BACKGROUND: Randomized controlled trials comparing short- (≤6 months) with long-term (≥1 year) dual antiplatelet therapy (DAPT) after drug-eluting stent(s) (DES) placement have been insufficiently powered to detect significant differences in the risk of major adverse cardiac events (MACE). OBJECTIVES: This study sought to compare clinical outcomes between short- (≤6 months) and long-term (1 year) DAPT and among 3 months, 6 months, and 1 year of DAPT post-DES placement by performing an individual patient data pairwise and network meta-analysis.

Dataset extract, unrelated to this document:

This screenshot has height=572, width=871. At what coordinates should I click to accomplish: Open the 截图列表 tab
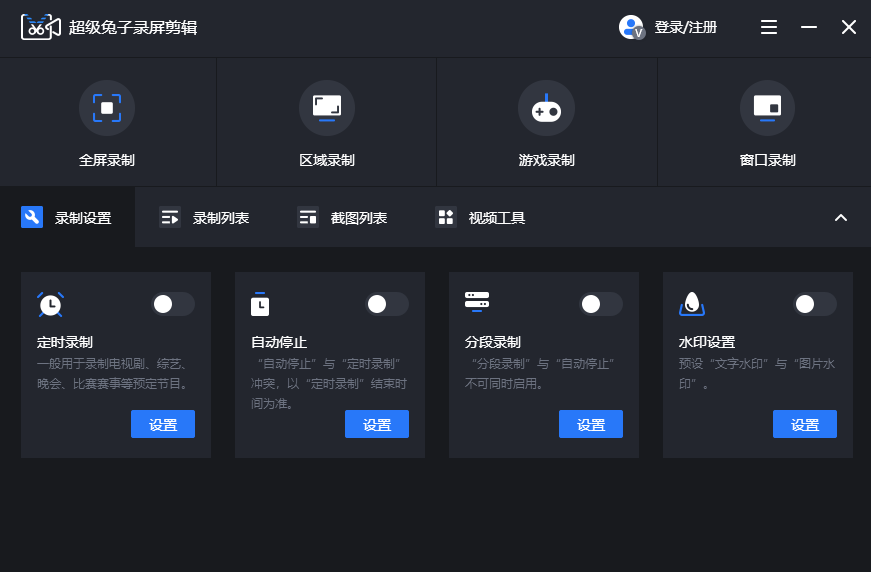pos(343,218)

METHODS: Randomized controlled trials comparing DAPT durations after DES placement were searched through the MEDLINE, EMBASE, and Cochrane databases and in international meeting proceedings. The primary study outcome was 1-year risk of MACE (cardiac death, myocardial infarction, or definite/probable stent thrombosis). RESULTS: Four trials including 8,180 randomized patients were identified. At 1-year follow-up, short-term DAPT was associated with similar rates of MACE (hazard ratio [HR]: 1.11; 95% confidence interval [CI]: 0.86 to 1.43; p = 0.44), but significantly lower rates of bleeding (HR: 0.66; 95% CI: 0.46 to 0.94; p = 0.03) versus prolonged DAPT. Comparable results were apparent in the landmark period between DAPT discontinuation and 1-year follow-up (for MACE: HR: 1.20; 95% CI: 0.77 to 1.89; p = 0.42) (for bleeding: HR: 0.44; 95% CI: 0.21 to 0.91; p = 0.03). There were no significant differences in 1-year rates of MACE among 3-month versus 1-year DAPT, 6-month versus 1-year DAPT, or 3-month versus 6-month DAPT. CONCLUSIONS: Compared with prolonged DAPT, short-term DAPT is associated with similar rates of MACE but lower rates of bleeding after DES placement.